Clayton "CaptainFlowers" Raines, a simple boy from Ohio, USA. At the Esports Awards 2019 in Arlington, Texas, we had the opportunity to talk to him about his journey from being a "Bootleg caster in a cornfield" to becoming a vital part of the LCS broadcast team.
Our conversation is available in podcast form below:
What do you think the awards mean to the industry? Who is benefitting from this?
I think the entire industry as a whole benefits from this. Esports is something that has grown incredibly and exponentially over the course of the past few years, and it keeps getting bigger and bigger. Naturally as that happens, people are going to compare it to other things that are already established: the sports industry, the entertainment industry, and things like these, and as you get those comparisons, it then becomes important as esports gets bigger and bigger for the mainstream public that may not already be acclimated to it to see it as something legitimate and not just a bunch of guys playing computer games in someones mom’s basement.
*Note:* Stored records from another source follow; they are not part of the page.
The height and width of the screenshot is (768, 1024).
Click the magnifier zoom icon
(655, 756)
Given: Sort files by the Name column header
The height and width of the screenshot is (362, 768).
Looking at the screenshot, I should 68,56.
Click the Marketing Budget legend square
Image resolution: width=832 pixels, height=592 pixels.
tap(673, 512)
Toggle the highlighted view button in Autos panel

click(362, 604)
The more that we are able to make connections between things that are already established, and this new thing - that is still a big question mark for a lot of people, the more we are able to say “hey, we are legitimate”, and having an awards ceremony like this, where everybody in the industry, from all these different games and different titles get to get together and celebrate the success of the people who truly are knocking it out of the park, it’s awesome.
What does it mean to your career to be nominated at the Esports Awards?
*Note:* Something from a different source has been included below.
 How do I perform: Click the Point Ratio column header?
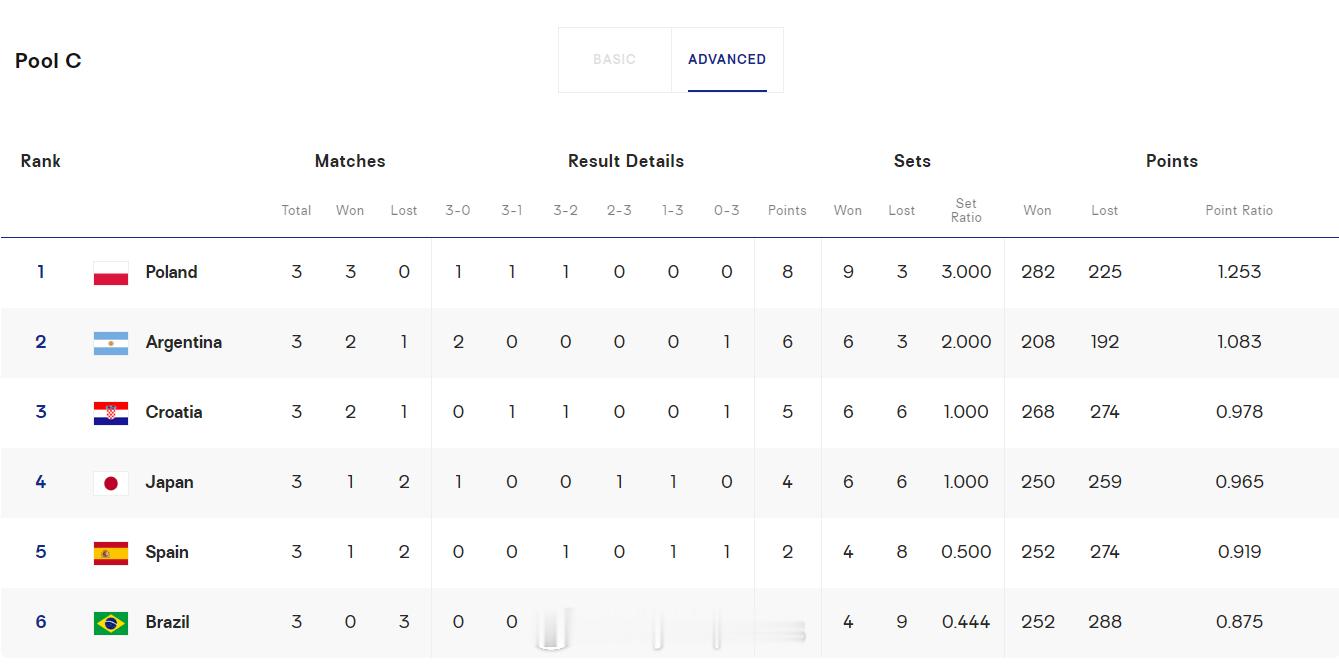(1239, 210)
I honestly couldn’t believe when I got the nomination because I am still by most records very new to the esports scene. I started my professional commentary at the beginning of 2017 with the LCS Spring Split, before that I was doing my amateur bootleg casts back home, but before Summer of 2015 I had never commentated a game in my life. So to be nominated for that, after this third year of professional casting is pretty crazy to me, in the best kind of way. I’m very flattered that I have impressed enough people and had enough of a good impact on the scene to receive this nomination.
Let’s talk about Worlds 2019 now. You couldn't attend - well, you attended one or two games, I’m not so sure!
Two games!
Then you got sick…
Yeah! I was sick before that. I tried to fight through it...I...Failed.
Oh well...It happens to the best of us! So you left early. How does this impact your work and your career?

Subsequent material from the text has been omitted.